=== DOCUMENT EXCERPT ===

But for some of us, we have lost this joy.  What is the reason for losing the joy of the Lord?  What are the enemies of our joy?  In truth, unlike the Israelites, our real enemies are not external enemies. It has to do with ourselves.  

Our enemy, as the Magnificat tells us, firstly is the lack of faith. We lack faith in the Lord and therefore we live in fear and anxiety.  Mary was called to be the mother of the Saviour.  Of all peoples, we would expect Mary to be full of fear and anxiety at the prospect of her pregnancy; how she would have to explain to Joseph and her family, and her community.  But we read that upon receiving the message of the angel, she left everything into the hands of the Lord.  Instead of focusing on her needs and her future, she turned outwards and immediately went to visit her cousin, Elizabeth, who too was pregnant with John the Baptist, in her old age.  Indeed, the remark of Elizabeth captures the spirit of Mary when she said, “Yes, blessed is she who believed that the promise made her by the Lord would be fulfilled.”

Secondly, it is the enemy of pride.  Mary said, “He has shown the power of his arm, he has routed the proud of heart. He has pulled down princes from their thrones and exalted the lowly.”  Only the humble and lowly, the anawim can receive the blessings of God.  Many of us rely on our own strength, on our wealth, power and talents.   That explains why the modern man and woman are so proud of their achievements.  They think that their success is all due to their hard work, ingenuity and intelligence.  Such people are arrogant and look down on others who are not as successful as them.  But the day they are struck down, with a marriage failure, an incurable illness, a tragedy or an accident, they will come to realize their nothingness and finiteness.

=== RECORDED DATA ===

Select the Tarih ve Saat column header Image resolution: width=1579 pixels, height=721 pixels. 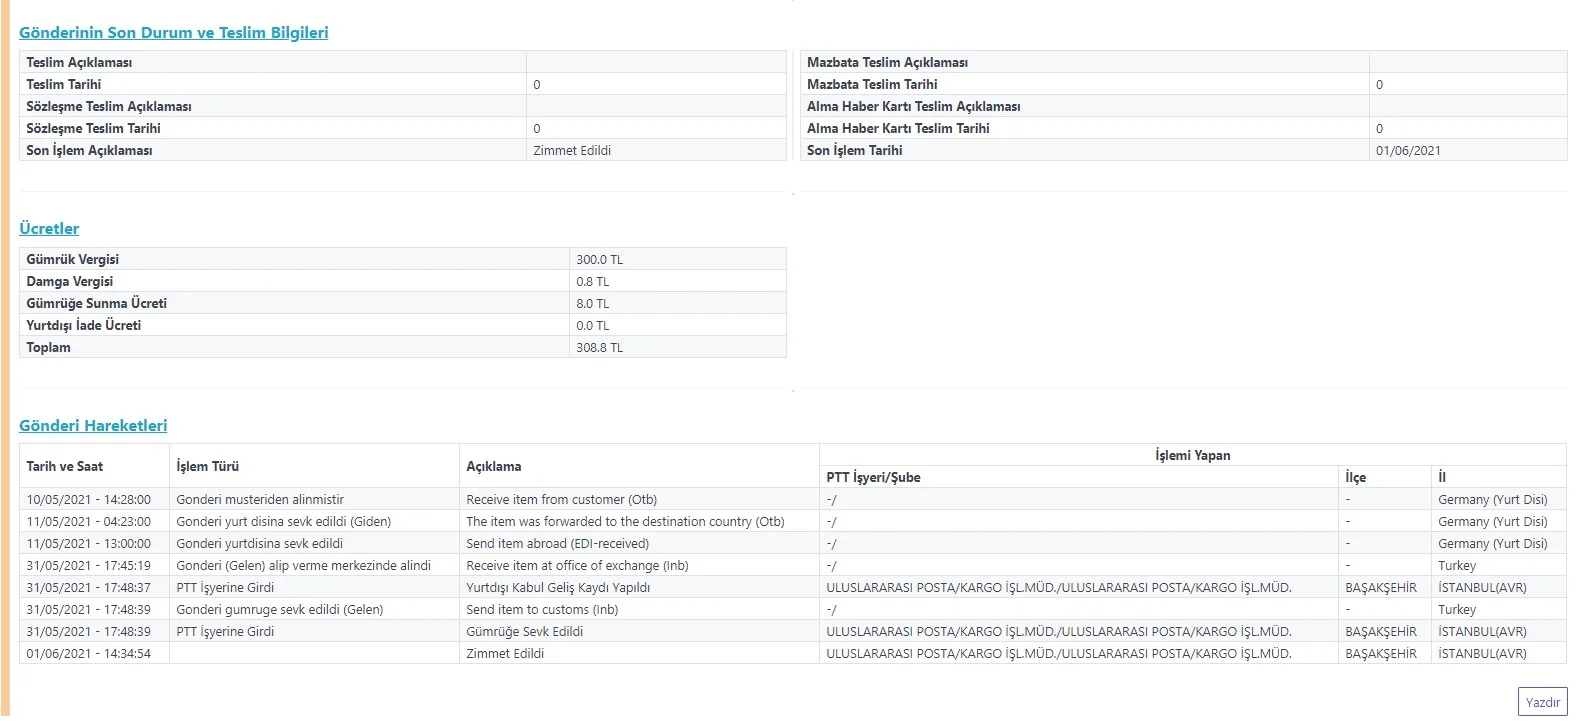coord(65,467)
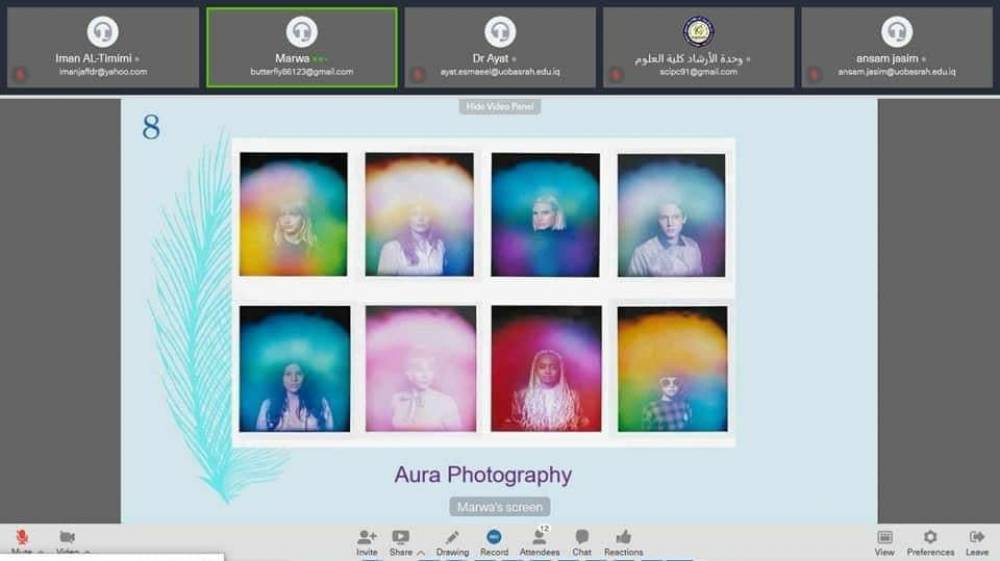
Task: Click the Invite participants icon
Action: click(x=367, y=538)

===

» **GOAL**
Answer these questions from the reflection on the Magnificat:
(a) What does the reflection name as the first enemy of joy?
(b) Whom did Mary go to visit after receiving the angel's message?
(c) What word does the reflection give for the humble and lowly who can receive God's blessings?

» **THE RESULT**
(a) The lack of faith.
(b) Her cousin Elizabeth.
(c) The anawim.